Signal on the right: 2 pairs of Safetran 12×20 inch lights, 3 pairs of Safetran 12×24 inch lights, a Safetran mechanical bell, a Safetran gate mechanism, and NEG gate lights.
This was the other train I caught yesterday. It was NS 736 with a BNSF ES44AC and an NS SD70ACe pulling and a BNSF ES44AC and a BNSF SD70ACe on the DPU.
As you can see, nothing has changed at this crossing since I was last out here.
Reverend Walter Phillips Jr. preaches the 8 am service on September 3, 2017 at Greater Beulah Baptist Church at Columbus, Georgia.
Kevin Guttman began his career from the non-profit sector raising money for those in impoverished nations to obtain clean water, medical establishments, schools, and smallloans. After twelve years of traveling and chilling in a few number of nations, he transitioned towards business world in 2004. Growing up in the real estatefamily, Kevin knew that once he joined the business world it will be in real estate as well as mortgage lending. He found his place in mortgage lending, and persists hiswork today as being a trusted and reliable Mortgage Banker.
Kevin has helped countless clients with their home financing wants. His vast experience inside the industry makes him a valuable source of knowledge intended for his clients.Kevin uses his strong communication skills to spell out to his clients his or her available loan options. He / she takes pride on his strong leadership to walk this clients throughthe loan process as they pick the right home financing option for his or her situation, family and home. Kevin functions by referral from his lovers and past clients. He’svery passionate about helping retirees because of their home financing needs. The important thing to Kevin’s success has been very client-centric to guarantee a seamless loan course of action thatis driven by strong customer service.
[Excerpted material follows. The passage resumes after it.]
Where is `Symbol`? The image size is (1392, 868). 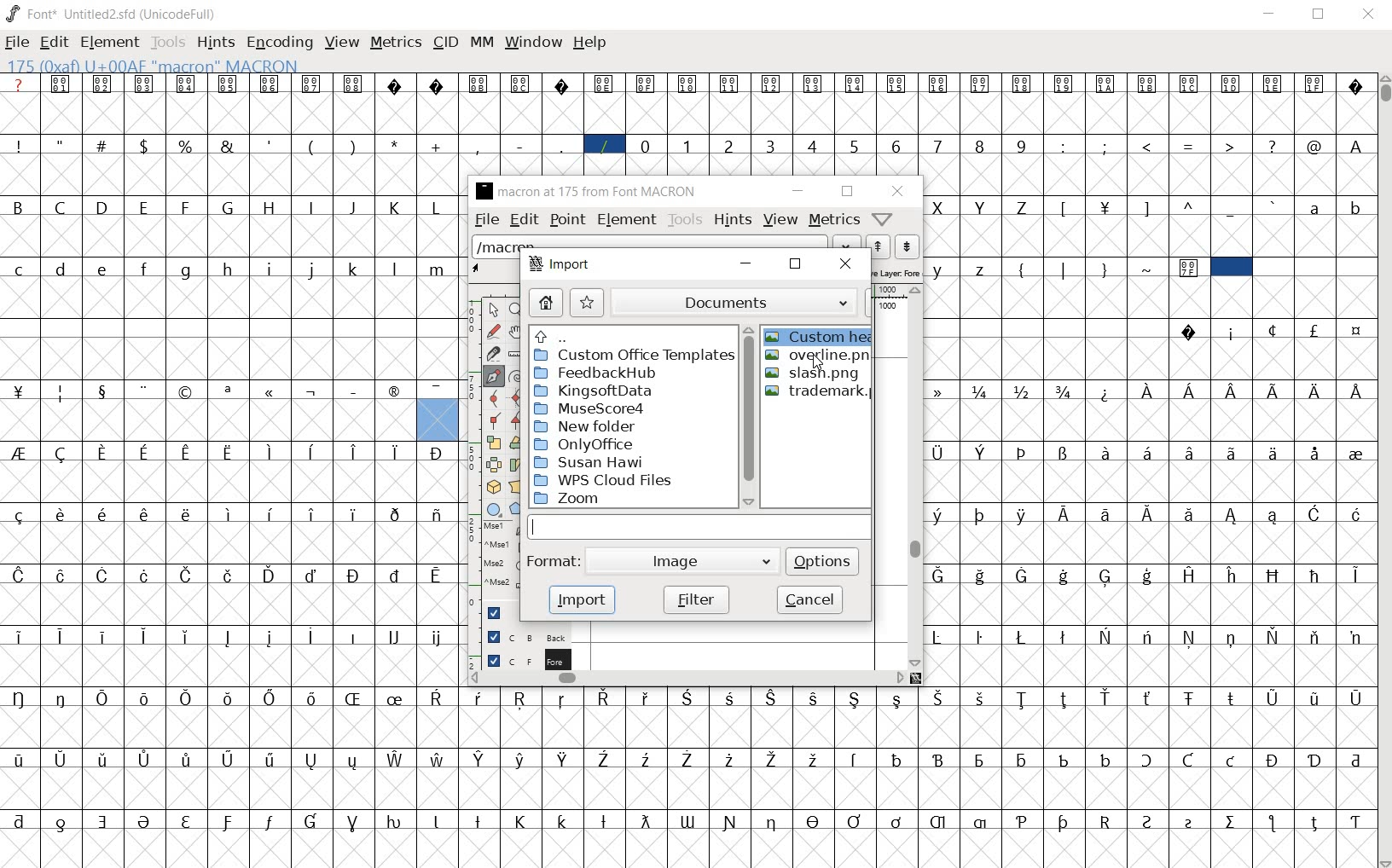 Symbol is located at coordinates (815, 84).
Kevin resides in stunning Colorado Springs, CO, in addition to loves living there. He considers himself very fortunate to get married to the same beautiful woman since 1988.Kevin is often a father to five children now a grandfather. When faraway from work, he is a new voracious reader, sports enthusiast and even referees high school field hockey andfootball games for the weekend. Kevin is also a ordained minister and serves at his local church as being a volunteer pastor.